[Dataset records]

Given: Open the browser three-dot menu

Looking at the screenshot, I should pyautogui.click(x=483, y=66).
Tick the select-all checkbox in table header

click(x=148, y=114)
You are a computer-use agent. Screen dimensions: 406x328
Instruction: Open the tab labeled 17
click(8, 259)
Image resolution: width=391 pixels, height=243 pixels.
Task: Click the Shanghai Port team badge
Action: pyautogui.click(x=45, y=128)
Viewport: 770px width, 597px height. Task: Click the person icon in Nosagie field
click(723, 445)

---

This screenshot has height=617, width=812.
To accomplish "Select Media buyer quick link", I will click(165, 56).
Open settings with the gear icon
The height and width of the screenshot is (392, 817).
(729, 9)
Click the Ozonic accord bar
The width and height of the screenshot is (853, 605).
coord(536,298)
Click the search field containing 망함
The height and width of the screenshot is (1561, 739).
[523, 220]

EXERCISE DIRECTIONS: Give again exactly, and only, the lines above starting at the one with "Given: Open the browser three-dot menu" and ending at the one with "You are a computer-use".

RESPONSE:
Given: Open the browser three-dot menu

Looking at the screenshot, I should pyautogui.click(x=483, y=66).
Tick the select-all checkbox in table header

click(x=148, y=114)
You are a computer-use agent. Screen dimensions: 406x328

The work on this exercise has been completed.